The position for FX purchase decreased by about RMB4 billion in July compared to the previous month. Removing the effect of trade surplus of about RMB 160 billion, the apparent capital outflow for July amounted to about RMB164 billion. The last episode of sizeable outflow happened during the 2008/09 financial crisis, but the current episode is already worse than the 2008/09 one.
Note that the implied outflow here does not remove FDI flows or US dollar short-covering, so it is difficult to be sure where this apparent outflow is going to. The chart below shows the derived outflow.

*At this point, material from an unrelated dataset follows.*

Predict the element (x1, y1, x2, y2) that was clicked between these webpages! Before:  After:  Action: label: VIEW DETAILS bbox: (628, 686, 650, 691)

Photo: People’s Bank of China
The on-going outflow as inferred from the changes in the FX position of banks and the first balance of payments deficit since 1998 confirm that money are no longer consistently flowing into the country. Because part of the money creation of China in the past arose from exchange rate intervention to offset the pressure of appreciation exerted by massive inflow and trade surplus, the on-going outflow suggests that money creation would have gone into reverse, tightening liquidity. As a result, we continue to believe that this makes easing somewhat more difficult than it is widely believed in the market. In particular, reductions in reserve requirement ratios and reverse repo are not real easing, but to offset the tightening effect arises from money outflow.